I clean off the skeleton, bit by bit. Its arms are folded over the delicate ribcage. Such tiny hands and feet. It’s small. She’s smaller than a newborn, pushed out into the cold far too early.

Mum and Stephanie were right. Here is my real sister, not the creature called Pippa.

Oh my God, you poor baby girl. What did they do to you?


“Are you okay?” Elsa ushers me into the kitchen. It’s eight in the morning. She has her own key.

I can’t bring myself to ask whether Pippa, my crow sister, is awake. How was the exchange made? Was it monstrous Pippa who heaved my real sister from my mother’s womb? Was she strangled with her own umbilical cord? And who buried my blood sister? Was it Mum and Dad? No wonder they were undone.

“What happened to you?”

Elsa opens a cupboard and pulls out a bag of seed mix, rips it open and tips out a handful. When she eats, some of it spills down her front. She doesn’t bother to brush it off. When she offers me some I’m hit by a wave of nausea that sends me across the room on rubbery legs to vomit in the bin.

“You’ve got yourself in a right old state.” Elsa holds back my hair.

I take a deep breath and wipe my nose.

“Elsa, there’s a baby buried in the garden.”

She goes very still.

“You knew about it, didn’t you?” I sit down.

She pulls a chair alongside mine, its legs scraping on the tiles. She grasps my hands.

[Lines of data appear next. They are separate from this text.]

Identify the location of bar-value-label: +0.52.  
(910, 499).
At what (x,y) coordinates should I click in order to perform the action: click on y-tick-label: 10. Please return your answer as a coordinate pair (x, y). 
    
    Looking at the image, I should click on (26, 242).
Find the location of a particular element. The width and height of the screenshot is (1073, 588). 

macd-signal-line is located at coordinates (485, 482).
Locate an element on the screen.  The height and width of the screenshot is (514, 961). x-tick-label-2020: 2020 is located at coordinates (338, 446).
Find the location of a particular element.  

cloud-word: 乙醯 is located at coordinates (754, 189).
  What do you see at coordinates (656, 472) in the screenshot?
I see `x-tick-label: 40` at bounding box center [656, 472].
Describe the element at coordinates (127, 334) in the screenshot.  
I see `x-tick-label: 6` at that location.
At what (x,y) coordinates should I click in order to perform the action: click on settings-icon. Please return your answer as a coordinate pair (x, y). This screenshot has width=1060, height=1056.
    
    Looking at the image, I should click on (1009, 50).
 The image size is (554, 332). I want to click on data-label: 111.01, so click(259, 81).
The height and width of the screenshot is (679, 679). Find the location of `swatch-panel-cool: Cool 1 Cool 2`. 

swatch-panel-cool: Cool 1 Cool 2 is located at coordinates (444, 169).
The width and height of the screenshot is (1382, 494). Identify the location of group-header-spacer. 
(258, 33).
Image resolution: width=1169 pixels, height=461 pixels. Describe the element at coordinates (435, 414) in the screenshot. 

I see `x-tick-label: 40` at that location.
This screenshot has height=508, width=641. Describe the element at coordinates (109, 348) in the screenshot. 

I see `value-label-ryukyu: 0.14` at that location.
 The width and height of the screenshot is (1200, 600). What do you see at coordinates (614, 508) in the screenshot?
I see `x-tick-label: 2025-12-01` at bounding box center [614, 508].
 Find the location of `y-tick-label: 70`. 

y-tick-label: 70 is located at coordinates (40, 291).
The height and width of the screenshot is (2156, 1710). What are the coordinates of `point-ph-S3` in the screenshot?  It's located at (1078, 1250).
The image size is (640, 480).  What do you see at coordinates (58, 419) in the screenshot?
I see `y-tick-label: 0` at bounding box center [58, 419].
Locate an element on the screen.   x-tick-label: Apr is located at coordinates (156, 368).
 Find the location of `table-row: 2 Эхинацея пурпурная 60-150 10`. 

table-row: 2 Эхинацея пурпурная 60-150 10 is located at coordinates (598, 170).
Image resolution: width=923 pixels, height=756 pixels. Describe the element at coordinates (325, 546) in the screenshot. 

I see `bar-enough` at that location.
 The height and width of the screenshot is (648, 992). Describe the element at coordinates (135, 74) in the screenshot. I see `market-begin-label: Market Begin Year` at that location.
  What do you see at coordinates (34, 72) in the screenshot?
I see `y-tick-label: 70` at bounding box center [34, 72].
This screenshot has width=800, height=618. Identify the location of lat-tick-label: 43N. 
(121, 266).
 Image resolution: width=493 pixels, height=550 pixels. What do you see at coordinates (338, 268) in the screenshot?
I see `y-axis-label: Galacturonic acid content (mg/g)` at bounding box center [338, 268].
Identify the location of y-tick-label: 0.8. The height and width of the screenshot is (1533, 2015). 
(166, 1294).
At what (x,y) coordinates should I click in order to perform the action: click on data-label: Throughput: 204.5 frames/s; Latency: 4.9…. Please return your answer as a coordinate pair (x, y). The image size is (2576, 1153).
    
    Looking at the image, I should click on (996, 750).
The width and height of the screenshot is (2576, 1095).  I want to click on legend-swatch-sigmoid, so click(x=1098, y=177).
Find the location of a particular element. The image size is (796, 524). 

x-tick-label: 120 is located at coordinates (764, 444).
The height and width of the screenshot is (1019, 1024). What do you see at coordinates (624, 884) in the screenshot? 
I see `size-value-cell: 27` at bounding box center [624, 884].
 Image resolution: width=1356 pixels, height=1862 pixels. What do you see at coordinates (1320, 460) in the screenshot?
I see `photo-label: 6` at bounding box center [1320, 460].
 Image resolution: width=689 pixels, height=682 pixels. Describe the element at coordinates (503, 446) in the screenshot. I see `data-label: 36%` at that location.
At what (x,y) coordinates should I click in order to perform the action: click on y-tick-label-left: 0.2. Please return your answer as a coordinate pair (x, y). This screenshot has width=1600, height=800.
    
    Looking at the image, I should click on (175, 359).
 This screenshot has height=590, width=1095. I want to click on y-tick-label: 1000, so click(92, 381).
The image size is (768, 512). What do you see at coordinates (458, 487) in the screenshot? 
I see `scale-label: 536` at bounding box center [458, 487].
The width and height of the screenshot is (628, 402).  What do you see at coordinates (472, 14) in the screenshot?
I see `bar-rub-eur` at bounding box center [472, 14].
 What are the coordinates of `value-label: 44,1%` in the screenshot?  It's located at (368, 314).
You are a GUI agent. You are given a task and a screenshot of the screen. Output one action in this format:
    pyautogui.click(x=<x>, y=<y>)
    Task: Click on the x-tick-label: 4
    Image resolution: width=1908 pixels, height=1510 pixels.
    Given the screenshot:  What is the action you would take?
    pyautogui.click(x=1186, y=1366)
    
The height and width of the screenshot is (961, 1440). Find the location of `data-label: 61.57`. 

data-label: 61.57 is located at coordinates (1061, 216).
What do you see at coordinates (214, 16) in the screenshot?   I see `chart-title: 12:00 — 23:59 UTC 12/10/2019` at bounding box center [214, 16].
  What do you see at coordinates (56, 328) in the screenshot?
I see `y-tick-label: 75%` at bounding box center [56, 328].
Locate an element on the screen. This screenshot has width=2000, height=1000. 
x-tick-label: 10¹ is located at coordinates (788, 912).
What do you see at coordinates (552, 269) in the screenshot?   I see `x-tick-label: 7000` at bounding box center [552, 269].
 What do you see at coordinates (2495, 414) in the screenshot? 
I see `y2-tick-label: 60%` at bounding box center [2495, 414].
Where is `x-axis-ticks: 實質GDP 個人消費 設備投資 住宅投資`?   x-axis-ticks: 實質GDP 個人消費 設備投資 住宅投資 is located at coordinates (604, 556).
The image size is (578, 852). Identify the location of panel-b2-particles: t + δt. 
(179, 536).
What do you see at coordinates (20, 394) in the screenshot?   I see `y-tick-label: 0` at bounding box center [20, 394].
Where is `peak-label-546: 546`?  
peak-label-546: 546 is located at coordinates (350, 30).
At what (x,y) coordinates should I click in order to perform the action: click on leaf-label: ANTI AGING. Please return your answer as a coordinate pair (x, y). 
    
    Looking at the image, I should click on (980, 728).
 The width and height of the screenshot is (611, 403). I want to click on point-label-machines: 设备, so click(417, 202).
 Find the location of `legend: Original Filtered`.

“I didn’t want you to know about it yet. I wish that cuckoo-brained Stephanie hadn’t come to the funeral. And Arthur and Megan hadn’t interfered with that damn key. You found the eggs, didn’t you?”

I think I’m going to faint so I put my head on the table until it passes. Elsa rubs my back and carries on talking. When I sit up, Elsa’s smiling, her head tilted at an odd angle. A gesture I don’t recognise. “I’m actually relieved. It’s easier that you know now you’re staying.”

“Elsa, I can’t stay here.”

“It’s best for everyone. You’ve others to consider now.”

I press my fists to my closed eyes. I can’t consider anything. My mind’s full of tiny bones.

“Mum knew that Pippa wasn’t hers, didn’t she?” I’m thinking of the human-bird-baby in its shell.

“Pippa?” Elsa’s eyes are yellow in this light. “No, she knew that it was you that wasn’t hers. She had to watch you like a hawk around Pip.”

I vomit again. Clumps of semi-digested food gets caught in my hair. Elsa dabs at my mouth with a tea towel. Her colours are the jay’s—brown, pink and blue. Was it her, stood at Mum’s back and pecking at her eye?

Pippa stands in the doorway looking from my face to Elsa’s and back again. I’ve never seen Pip’s gaze so direct.

Now I know why my heart’s loveless. Pip’s not the aberration; I am. I’m the daughter of crows, smuggled into the nest. Pippa is how she is because of my failed murder attempt. I affected her development when I tried to foist her from the womb.